The winds and waves of the ocean can wreck havoc on offshore oil and gas operations. Whether a drillship is conducting drilling operations or an FPSO is serving as the development's production facility, offshore vessels must stay on position despite changes in the wind, waves and currents.
While offshore drilling in shallower waters allows a jackup to position itself on the sea floor above the location, drilling in deepwaters requires the rig, whether a semisub or a drillship, to float above the location. Taking into account that drilling equipment must sometimes span thousands of feet of water before even reaching the ocean floor, slight movements above the water's surface can have drastic effects on the drilling operations.
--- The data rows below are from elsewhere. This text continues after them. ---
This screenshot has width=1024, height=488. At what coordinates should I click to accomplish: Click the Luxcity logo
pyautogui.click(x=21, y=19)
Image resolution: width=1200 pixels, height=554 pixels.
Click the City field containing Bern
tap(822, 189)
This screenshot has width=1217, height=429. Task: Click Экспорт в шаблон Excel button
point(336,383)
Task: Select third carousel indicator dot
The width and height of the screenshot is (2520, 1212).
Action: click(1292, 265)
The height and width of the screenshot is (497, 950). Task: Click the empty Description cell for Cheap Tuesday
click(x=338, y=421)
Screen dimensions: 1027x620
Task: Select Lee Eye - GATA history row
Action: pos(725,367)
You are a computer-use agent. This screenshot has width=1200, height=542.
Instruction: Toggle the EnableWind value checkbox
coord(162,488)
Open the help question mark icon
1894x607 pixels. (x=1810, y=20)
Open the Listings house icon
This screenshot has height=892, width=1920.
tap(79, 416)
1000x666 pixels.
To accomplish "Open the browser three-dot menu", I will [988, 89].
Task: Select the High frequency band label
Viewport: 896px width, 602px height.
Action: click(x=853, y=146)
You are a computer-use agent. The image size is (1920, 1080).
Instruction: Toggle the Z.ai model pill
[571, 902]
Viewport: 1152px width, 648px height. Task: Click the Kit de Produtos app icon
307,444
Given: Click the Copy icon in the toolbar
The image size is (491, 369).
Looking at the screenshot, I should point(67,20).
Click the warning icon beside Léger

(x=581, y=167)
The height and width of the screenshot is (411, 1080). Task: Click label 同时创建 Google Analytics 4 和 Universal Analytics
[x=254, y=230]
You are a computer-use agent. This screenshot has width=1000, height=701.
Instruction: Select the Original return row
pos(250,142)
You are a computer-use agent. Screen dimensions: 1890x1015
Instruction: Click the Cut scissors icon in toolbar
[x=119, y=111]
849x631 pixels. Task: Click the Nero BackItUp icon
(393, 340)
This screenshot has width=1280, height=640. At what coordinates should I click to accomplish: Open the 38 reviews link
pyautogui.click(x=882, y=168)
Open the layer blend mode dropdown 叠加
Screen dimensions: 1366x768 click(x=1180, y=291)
Additionally, some offshore developments require floating facilities. FPSOs and semisubmersible production facilities are positioned above the subsea development, housing production equipment and other machinery. Multiple risers connect the development below the water to the facilities above it. If the wind and waves knock the facilities off-track, the development would have to stop production and undergo extensive repairs.
Keeping floating equipment in position, whether performing drilling or production operations, is an important logistical aspect of the overall procedures. While drilling and production risers are somewhat flexible to provide for limited movements caused by the ocean currents, too much movement can break them and cause drilling or production to cease, as well as costly require repairs.
Like boats, floating facilities can be anchored to the ocean floor. According to the environment and the shape of the vessel, there are myriad ways to moor a vessel, which involves strategically anchoring the vessel by a number of lines to the ocean floor. Most recently, dynamic positioning has offered a more stable way to ensure that the vessel stays in position.
Dynamic positioning requires the vessel to have a number of thrusters, or powered propellers, throughout the vessel. These thrusters are located on the front and back, as well as both sides of the vessel, in order to maintain position from every direction.
A computerized system automatically employs the thrusters when it is necessary. Information about the position of the vessel is communicated from special sensors on the ocean floor. Additionally, satellite communications and weather and wind information is transmitted to the computer system, further helping it control the movements of the vessel. Using the information provided to it, the computer automatically engages the thrusters to overcome any changes in the location of the vessel.
Sometimes mooring and dynamic positioning are used together to keep the vessel on position. Additionally, with a dynamic positioning system, these vessels many times can stop operations and move out of the way of threatening storms, such as hurricanes and cyclones, further strengthening the safety of the offshore development.